Your instructions :: Repeat the data that follows, word for word, without the images.

[Collected data entries]
┄┄┄┄┄┄┄┄┄┄

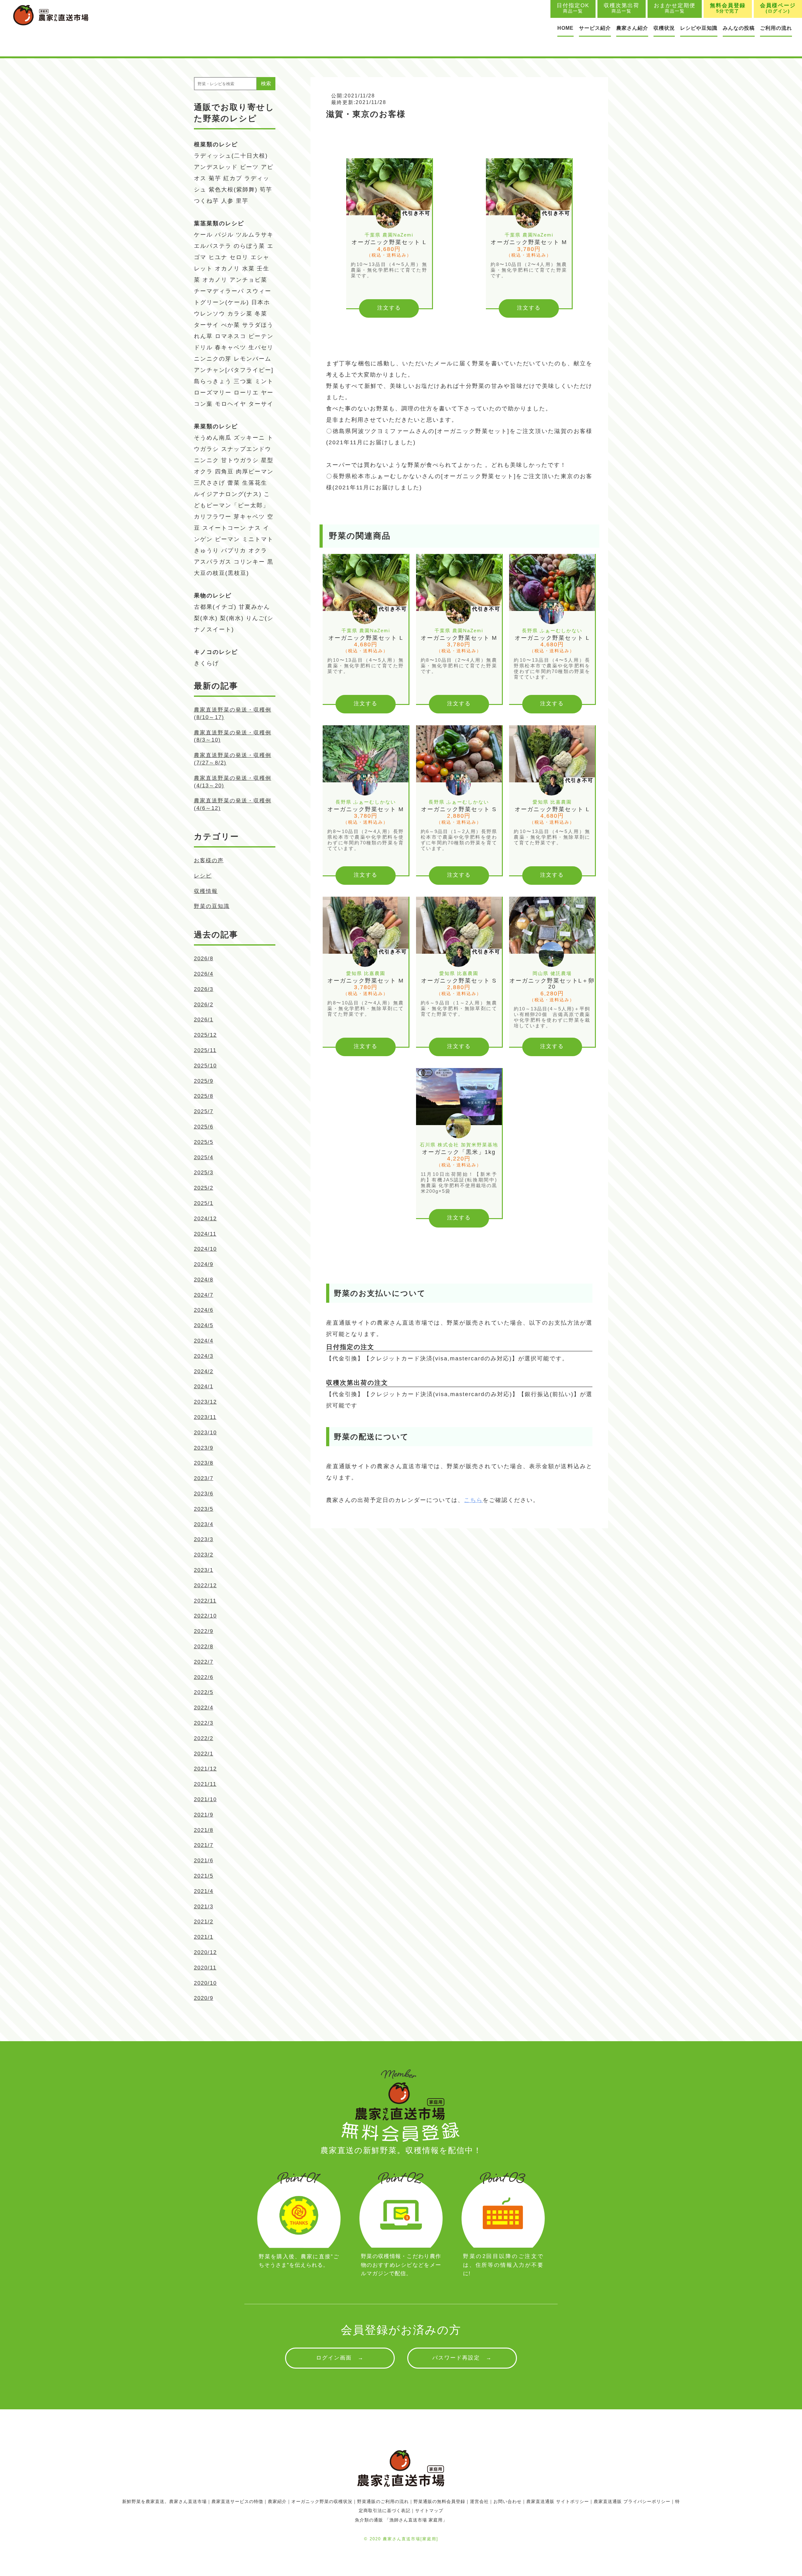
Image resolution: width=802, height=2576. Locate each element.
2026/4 (203, 974)
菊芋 (215, 178)
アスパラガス (213, 562)
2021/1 (203, 1937)
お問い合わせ (507, 2501)
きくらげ (206, 663)
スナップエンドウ (246, 449)
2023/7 (203, 1478)
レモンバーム (252, 359)
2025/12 (205, 1035)
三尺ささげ (209, 483)
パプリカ (233, 550)
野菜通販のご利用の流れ (383, 2501)
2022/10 (205, 1616)
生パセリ (260, 347)
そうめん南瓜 (213, 438)
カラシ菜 (240, 313)
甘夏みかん (254, 607)
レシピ (203, 876)
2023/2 (203, 1555)
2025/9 (203, 1081)
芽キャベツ (249, 517)
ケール (203, 235)
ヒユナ (218, 257)
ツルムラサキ (254, 235)
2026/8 (203, 959)
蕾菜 (233, 483)
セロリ (239, 257)
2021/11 (205, 1784)
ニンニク (206, 460)
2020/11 (205, 1968)
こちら (473, 1500)
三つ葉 (243, 381)
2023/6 (203, 1494)
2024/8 (203, 1280)
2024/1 (203, 1387)
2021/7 (203, 1845)
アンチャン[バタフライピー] (233, 370)
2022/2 (203, 1738)
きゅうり (206, 550)
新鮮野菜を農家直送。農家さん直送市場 (164, 2501)
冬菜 (261, 313)
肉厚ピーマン (254, 471)
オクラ (257, 550)
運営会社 (479, 2501)
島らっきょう (213, 381)
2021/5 (203, 1876)
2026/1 (203, 1020)
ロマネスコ (230, 336)
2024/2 (203, 1371)
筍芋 (266, 189)
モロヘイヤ (230, 404)
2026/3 (203, 989)
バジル (224, 235)
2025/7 (203, 1111)
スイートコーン (224, 528)
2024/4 (203, 1341)
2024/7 (203, 1295)
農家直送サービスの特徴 (237, 2501)
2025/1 (203, 1203)
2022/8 (203, 1647)
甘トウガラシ (240, 460)
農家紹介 (277, 2501)
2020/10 (205, 1983)
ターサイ (206, 325)
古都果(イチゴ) (215, 607)
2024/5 (203, 1325)
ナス (254, 528)
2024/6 (203, 1310)
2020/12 (205, 1952)
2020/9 (203, 1998)
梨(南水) (232, 618)
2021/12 (205, 1769)
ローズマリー (213, 392)
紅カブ (232, 178)
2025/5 (203, 1142)
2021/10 (205, 1799)
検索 (266, 83)
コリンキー (249, 562)
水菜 (248, 268)
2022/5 (203, 1692)
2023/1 (203, 1570)
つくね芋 (206, 201)
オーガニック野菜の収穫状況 (321, 2501)
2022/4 (203, 1708)
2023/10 (205, 1433)
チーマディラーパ (219, 291)
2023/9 (203, 1448)
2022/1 (203, 1754)
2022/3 (203, 1723)
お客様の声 (209, 860)
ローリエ (246, 392)
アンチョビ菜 (248, 280)
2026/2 (203, 1005)
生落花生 (254, 483)
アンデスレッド (216, 167)
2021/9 (203, 1815)
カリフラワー (213, 517)
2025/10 (205, 1066)
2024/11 (205, 1234)
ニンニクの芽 (213, 359)
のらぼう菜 (249, 246)
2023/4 (203, 1524)
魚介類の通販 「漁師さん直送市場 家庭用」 (401, 2519)
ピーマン (227, 539)
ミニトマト (257, 539)
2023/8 (203, 1463)
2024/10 (205, 1249)
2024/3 (203, 1356)
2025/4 (203, 1157)
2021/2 (203, 1922)
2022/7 (203, 1662)
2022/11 (205, 1601)
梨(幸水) (206, 618)
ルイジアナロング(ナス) (228, 494)
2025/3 (203, 1173)
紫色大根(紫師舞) (233, 189)
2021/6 (203, 1861)
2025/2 (203, 1188)
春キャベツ (230, 347)
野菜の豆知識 (212, 906)
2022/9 (203, 1631)
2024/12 (205, 1219)
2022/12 (205, 1585)
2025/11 (205, 1050)
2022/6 (203, 1677)
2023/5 (203, 1509)
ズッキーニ (249, 438)
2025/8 (203, 1096)
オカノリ (227, 268)
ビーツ (249, 167)
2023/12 (205, 1402)
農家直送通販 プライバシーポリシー (632, 2501)
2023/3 (203, 1539)
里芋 (242, 201)
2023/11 (205, 1417)
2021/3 (203, 1907)
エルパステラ (213, 246)
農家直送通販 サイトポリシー (557, 2501)
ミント (264, 381)
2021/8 (203, 1830)
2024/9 (203, 1264)
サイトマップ (429, 2510)
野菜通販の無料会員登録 (439, 2501)
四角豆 (224, 471)
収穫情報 (206, 891)
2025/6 (203, 1127)
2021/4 (203, 1891)
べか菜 (230, 325)
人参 (227, 201)
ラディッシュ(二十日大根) (231, 156)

┄┄┄┄┄┄┄┄┄┄

Answer box ::
Image resolution: width=802, height=2576. Locate each element.
2026/4 (203, 974)
菊芋 (215, 178)
アスパラガス (213, 562)
2021/1 (203, 1937)
お問い合わせ (507, 2501)
きくらげ (206, 663)
スナップエンドウ (246, 449)
2023/7 (203, 1478)
レモンバーム (252, 359)
2025/12 (205, 1035)
三尺ささげ (209, 483)
パプリカ (233, 550)
野菜通販のご利用の流れ (383, 2501)
2022/10 (205, 1616)
生パセリ (260, 347)
そうめん南瓜 (213, 438)
カラシ菜 (240, 313)
甘夏みかん (254, 607)
レシピ (203, 876)
2023/2 (203, 1555)
2025/9 (203, 1081)
芽キャベツ (249, 517)
ケール (203, 235)
ヒユナ (218, 257)
ツルムラサキ (254, 235)
2026/8 (203, 959)
蕾菜 (233, 483)
セロリ (239, 257)
2021/11 (205, 1784)
ニンニク (206, 460)
2020/11 (205, 1968)
こちら (473, 1500)
三つ葉 (243, 381)
2023/6 (203, 1494)
2024/8 (203, 1280)
2024/1 (203, 1387)
2021/7 (203, 1845)
アンチャン[バタフライピー] (233, 370)
2022/2 (203, 1738)
きゅうり (206, 550)
新鮮野菜を農家直送。農家さん直送市場 (164, 2501)
冬菜 (261, 313)
肉厚ピーマン (254, 471)
オクラ (257, 550)
運営会社 (479, 2501)
島らっきょう (213, 381)
2021/5 (203, 1876)
2026/1 (203, 1020)
ロマネスコ (230, 336)
2024/2 (203, 1371)
筍芋 (266, 189)
モロヘイヤ (230, 404)
2026/3 (203, 989)
バジル (224, 235)
2025/7 (203, 1111)
スイートコーン (224, 528)
2024/4 (203, 1341)
2024/7 (203, 1295)
農家直送サービスの特徴 (237, 2501)
2025/1 (203, 1203)
2022/8 (203, 1647)
甘トウガラシ (240, 460)
農家紹介 (277, 2501)
2020/10 (205, 1983)
ターサイ (206, 325)
古都果(イチゴ) (215, 607)
2024/5 (203, 1325)
ナス (254, 528)
2024/6 (203, 1310)
2020/12 (205, 1952)
2020/9 (203, 1998)
梨(南水) (232, 618)
2021/12 (205, 1769)
ローズマリー (213, 392)
紅カブ (232, 178)
2025/5 (203, 1142)
2021/10 (205, 1799)
検索 (266, 83)
コリンキー (249, 562)
水菜 (248, 268)
2022/5 (203, 1692)
2023/1 (203, 1570)
つくね芋 (206, 201)
オーガニック野菜の収穫状況 (321, 2501)
2022/4 (203, 1708)
2023/10 (205, 1433)
チーマディラーパ (219, 291)
2023/9 (203, 1448)
2022/1 (203, 1754)
2022/3 (203, 1723)
お客様の声 (209, 860)
ローリエ (246, 392)
アンチョビ菜 (248, 280)
2026/2 (203, 1005)
生落花生 (254, 483)
アンデスレッド (216, 167)
2021/9 (203, 1815)
カリフラワー (213, 517)
2025/10 (205, 1066)
2024/11 (205, 1234)
ニンニクの芽 (213, 359)
のらぼう菜 (249, 246)
2023/4 (203, 1524)
魚介類の通販 「漁師さん直送市場 家庭用」 (401, 2519)
ピーマン (227, 539)
ミニトマト (257, 539)
2023/8 (203, 1463)
2024/10 (205, 1249)
2024/3 (203, 1356)
2025/4 (203, 1157)
2021/2 (203, 1922)
2022/7 (203, 1662)
2022/11 (205, 1601)
梨(幸水) (206, 618)
ルイジアナロング(ナス) (228, 494)
2025/3 (203, 1173)
紫色大根(紫師舞) (233, 189)
2021/6 (203, 1861)
2025/2 (203, 1188)
春キャベツ (230, 347)
野菜の豆知識 (212, 906)
2022/9 (203, 1631)
2024/12 (205, 1219)
2022/12 (205, 1585)
2025/11 (205, 1050)
2022/6 (203, 1677)
2023/5 (203, 1509)
ズッキーニ (249, 438)
2025/8 (203, 1096)
オカノリ (227, 268)
ビーツ (249, 167)
2023/12 (205, 1402)
農家直送通販 プライバシーポリシー (632, 2501)
2023/3 (203, 1539)
里芋 (242, 201)
2023/11 (205, 1417)
2021/3 (203, 1907)
エルパステラ (213, 246)
農家直送通販 サイトポリシー (557, 2501)
ミント (264, 381)
2021/8 (203, 1830)
2024/9 (203, 1264)
サイトマップ (429, 2510)
野菜通販の無料会員登録 (439, 2501)
四角豆 (224, 471)
収穫情報 (206, 891)
2025/6 (203, 1127)
2021/4 (203, 1891)
べか菜 (230, 325)
人参 (227, 201)
ラディッシュ(二十日大根) (231, 156)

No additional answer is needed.